Work instructions: Please write out the complete listing that follows, exactly as it reads.

Exercise data:
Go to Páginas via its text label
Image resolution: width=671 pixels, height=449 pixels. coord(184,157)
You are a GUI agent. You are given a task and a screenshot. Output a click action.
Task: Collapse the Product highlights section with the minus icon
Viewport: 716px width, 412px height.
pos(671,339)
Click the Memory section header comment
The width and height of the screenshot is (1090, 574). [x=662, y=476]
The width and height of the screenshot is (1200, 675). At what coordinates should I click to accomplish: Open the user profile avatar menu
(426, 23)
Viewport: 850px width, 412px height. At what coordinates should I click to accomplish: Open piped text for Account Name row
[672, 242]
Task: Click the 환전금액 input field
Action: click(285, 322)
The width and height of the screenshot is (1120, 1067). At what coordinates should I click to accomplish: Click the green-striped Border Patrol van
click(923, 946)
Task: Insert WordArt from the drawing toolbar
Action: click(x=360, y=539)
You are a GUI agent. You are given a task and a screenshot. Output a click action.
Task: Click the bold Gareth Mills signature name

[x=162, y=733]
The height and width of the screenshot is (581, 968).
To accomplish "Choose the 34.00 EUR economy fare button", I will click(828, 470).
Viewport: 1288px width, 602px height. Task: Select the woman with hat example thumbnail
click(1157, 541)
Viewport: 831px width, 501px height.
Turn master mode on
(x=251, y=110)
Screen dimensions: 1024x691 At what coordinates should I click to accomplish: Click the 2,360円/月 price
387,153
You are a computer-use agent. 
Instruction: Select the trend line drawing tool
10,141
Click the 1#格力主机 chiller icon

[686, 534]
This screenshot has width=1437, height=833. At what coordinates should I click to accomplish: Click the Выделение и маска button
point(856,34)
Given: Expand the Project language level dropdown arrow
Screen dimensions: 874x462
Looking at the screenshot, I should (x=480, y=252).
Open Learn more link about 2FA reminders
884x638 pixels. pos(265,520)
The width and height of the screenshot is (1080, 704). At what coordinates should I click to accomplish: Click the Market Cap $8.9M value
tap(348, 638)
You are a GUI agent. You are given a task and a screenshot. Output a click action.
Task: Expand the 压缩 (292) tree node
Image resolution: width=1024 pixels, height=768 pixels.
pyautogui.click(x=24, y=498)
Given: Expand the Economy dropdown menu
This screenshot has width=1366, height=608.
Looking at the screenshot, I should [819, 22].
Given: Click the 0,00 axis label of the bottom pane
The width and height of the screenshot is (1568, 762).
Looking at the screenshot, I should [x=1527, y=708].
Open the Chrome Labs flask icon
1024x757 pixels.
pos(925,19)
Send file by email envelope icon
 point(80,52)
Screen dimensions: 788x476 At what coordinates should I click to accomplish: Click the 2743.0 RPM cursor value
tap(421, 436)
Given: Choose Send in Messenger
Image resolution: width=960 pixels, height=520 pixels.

Solution:
Go to Páginas via its text label
Image resolution: width=671 pixels, height=449 pixels. coord(184,157)
You are a GUI agent. You are given a task and a screenshot. Output a click action.
Task: Collapse the Product highlights section with the minus icon
Viewport: 716px width, 412px height.
pos(671,339)
Click the Memory section header comment
The width and height of the screenshot is (1090, 574). [x=662, y=476]
The width and height of the screenshot is (1200, 675). At what coordinates should I click to accomplish: Open the user profile avatar menu
(426, 23)
Viewport: 850px width, 412px height. At what coordinates should I click to accomplish: Open piped text for Account Name row
[672, 242]
Task: Click the 환전금액 input field
Action: click(285, 322)
The width and height of the screenshot is (1120, 1067). At what coordinates should I click to accomplish: Click the green-striped Border Patrol van
click(923, 946)
Task: Insert WordArt from the drawing toolbar
Action: click(x=360, y=539)
You are a GUI agent. You are given a task and a screenshot. Output a click action.
Task: Click the bold Gareth Mills signature name

[x=162, y=733]
The height and width of the screenshot is (581, 968).
To accomplish "Choose the 34.00 EUR economy fare button", I will click(828, 470).
Viewport: 1288px width, 602px height. Task: Select the woman with hat example thumbnail
click(1157, 541)
Viewport: 831px width, 501px height.
Turn master mode on
(x=251, y=110)
Screen dimensions: 1024x691 At what coordinates should I click to accomplish: Click the 2,360円/月 price
387,153
You are a computer-use agent. 
Instruction: Select the trend line drawing tool
10,141
Click the 1#格力主机 chiller icon

[686, 534]
This screenshot has width=1437, height=833. At what coordinates should I click to accomplish: Click the Выделение и маска button
point(856,34)
Given: Expand the Project language level dropdown arrow
Screen dimensions: 874x462
Looking at the screenshot, I should (x=480, y=252).
Open Learn more link about 2FA reminders
884x638 pixels. pos(265,520)
The width and height of the screenshot is (1080, 704). At what coordinates should I click to accomplish: Click the Market Cap $8.9M value
tap(348, 638)
You are a GUI agent. You are given a task and a screenshot. Output a click action.
Task: Expand the 压缩 (292) tree node
Image resolution: width=1024 pixels, height=768 pixels.
pyautogui.click(x=24, y=498)
Given: Expand the Economy dropdown menu
This screenshot has width=1366, height=608.
Looking at the screenshot, I should [819, 22].
Given: Click the 0,00 axis label of the bottom pane
The width and height of the screenshot is (1568, 762).
Looking at the screenshot, I should [x=1527, y=708].
Open the Chrome Labs flask icon
1024x757 pixels.
pos(925,19)
Send file by email envelope icon
 point(80,52)
Screen dimensions: 788x476 At what coordinates should I click to accomplish: Click the 2743.0 RPM cursor value
tap(421, 436)
Given: Choose Send in Messenger
Image resolution: width=960 pixels, height=520 pixels.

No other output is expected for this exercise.